___ Data for the task ___

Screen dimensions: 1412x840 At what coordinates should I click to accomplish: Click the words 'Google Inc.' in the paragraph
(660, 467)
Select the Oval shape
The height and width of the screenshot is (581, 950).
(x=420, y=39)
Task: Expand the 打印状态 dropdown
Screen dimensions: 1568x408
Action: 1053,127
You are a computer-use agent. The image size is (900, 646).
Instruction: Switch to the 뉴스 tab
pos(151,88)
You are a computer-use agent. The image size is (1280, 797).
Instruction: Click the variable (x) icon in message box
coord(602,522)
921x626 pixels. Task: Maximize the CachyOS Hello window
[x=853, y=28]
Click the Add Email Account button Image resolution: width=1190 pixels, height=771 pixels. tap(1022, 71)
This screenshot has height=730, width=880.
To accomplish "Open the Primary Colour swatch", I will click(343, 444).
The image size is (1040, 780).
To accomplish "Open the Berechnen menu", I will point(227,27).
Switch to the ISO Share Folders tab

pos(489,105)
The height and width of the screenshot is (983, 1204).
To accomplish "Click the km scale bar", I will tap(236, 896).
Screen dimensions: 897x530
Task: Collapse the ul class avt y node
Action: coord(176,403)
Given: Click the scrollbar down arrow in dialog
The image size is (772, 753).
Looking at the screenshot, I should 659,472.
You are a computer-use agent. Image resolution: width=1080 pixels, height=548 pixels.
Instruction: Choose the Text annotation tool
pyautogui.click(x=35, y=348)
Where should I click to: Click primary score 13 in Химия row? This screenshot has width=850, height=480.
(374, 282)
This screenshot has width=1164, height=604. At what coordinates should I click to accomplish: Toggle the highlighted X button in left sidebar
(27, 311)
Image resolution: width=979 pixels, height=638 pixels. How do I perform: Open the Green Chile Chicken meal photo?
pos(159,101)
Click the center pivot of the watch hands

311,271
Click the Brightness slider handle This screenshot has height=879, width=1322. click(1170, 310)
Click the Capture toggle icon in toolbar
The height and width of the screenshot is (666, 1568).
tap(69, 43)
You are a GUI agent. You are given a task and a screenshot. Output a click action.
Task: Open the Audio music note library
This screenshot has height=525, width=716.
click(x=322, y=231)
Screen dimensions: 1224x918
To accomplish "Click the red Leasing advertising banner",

___

:: Exercise aim ::
Quote exactly the first line of the data and every line after it through the one holding "This screenshot has height=730, width=880.".

:: Response below ::
Screen dimensions: 1412x840 At what coordinates should I click to accomplish: Click the words 'Google Inc.' in the paragraph
(660, 467)
Select the Oval shape
The height and width of the screenshot is (581, 950).
(x=420, y=39)
Task: Expand the 打印状态 dropdown
Screen dimensions: 1568x408
Action: 1053,127
You are a computer-use agent. The image size is (900, 646).
Instruction: Switch to the 뉴스 tab
pos(151,88)
You are a computer-use agent. The image size is (1280, 797).
Instruction: Click the variable (x) icon in message box
coord(602,522)
921x626 pixels. Task: Maximize the CachyOS Hello window
[x=853, y=28]
Click the Add Email Account button Image resolution: width=1190 pixels, height=771 pixels. tap(1022, 71)
This screenshot has height=730, width=880.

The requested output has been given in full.